H Bellamy
H Bellamy

Reputation: 22715

Why does the same vsnprintf code output differently on Windows (MSVC) and Unix (Clang)

On Unix (Clang 3.8.1), this code outputs:

6: 32

8: a8e

On Windows (MSVC 19.00.24215.1), this code outputs:

6: 12345

6: a12345e

#include <iostream>
#include <stdarg.h>

static std::string getFormattedString(const char* fmt, va_list ap) {
  int count = vsnprintf(NULL, 0, fmt, ap) + 1;
  std::cout << count << ": ";
  if (count <= 0) { return "unable to format message"; }

  std::string result = std::string(count, '\0');
  if (vsnprintf(&result[0], count, fmt, ap) < 0) { return "error";}

  return result;
}

static std::string getFormattedString(const char* fmt, ...) {
  va_list ap;
  va_start(ap, fmt);
  std::string result = getFormattedString(fmt, ap);
  va_end(ap);
  return result;
}

int main(int argc, char *argv[]) {
  std::cout << getFormattedString("%d", 12345).c_str() << "\n";
  std::cout << getFormattedString("a%de", 12345).c_str() << "\n";

  return 0;
}

Interestingly, they both get the correct count, but on my Linux and OS X machines, this code outputs an incorrect result. What's causing this? Have I incurred UB somewhere?

Upvotes: 3

Views: 357

Answers (1)

Marc Aldorasi
Marc Aldorasi

Reputation: 708

As @RaymondChen said in the comments, vsnprintf modifies ap.

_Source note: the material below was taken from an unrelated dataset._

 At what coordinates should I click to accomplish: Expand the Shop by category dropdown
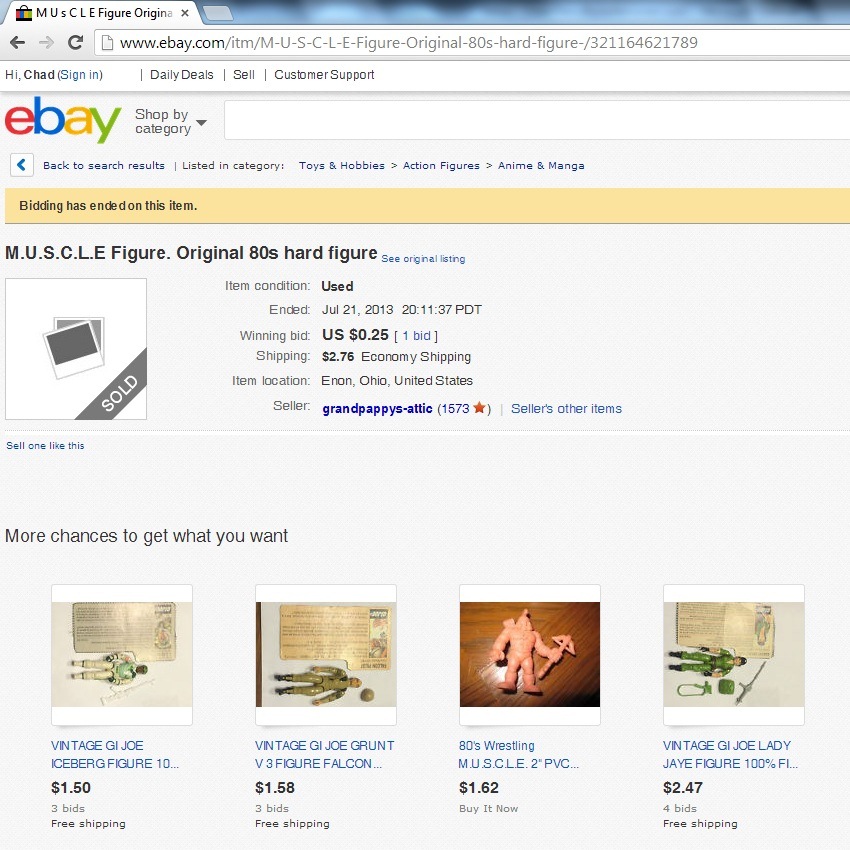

If you want to reuse the va_list, you have to make a copy with va_copy:

static std::string getFormattedString(const char* fmt, va_list ap) {
    va_list ap2;
    va_copy(ap2, ap);
    int count = vsnprintf(NULL, 0, fmt, ap) + 1;
    std::cout << count << ": ";
    if (count <= 0) { return "unable to format message"; }

    std::string result = std::string(count, '\0');
    if (vsnprintf(&result[0], count, fmt, ap2) < 0) { return "error";}
    std::cout << result.size() << ' ' << strlen(result.c_str()) << '\n';

    return result;
}

This will use the original list twice, and produce the correct result.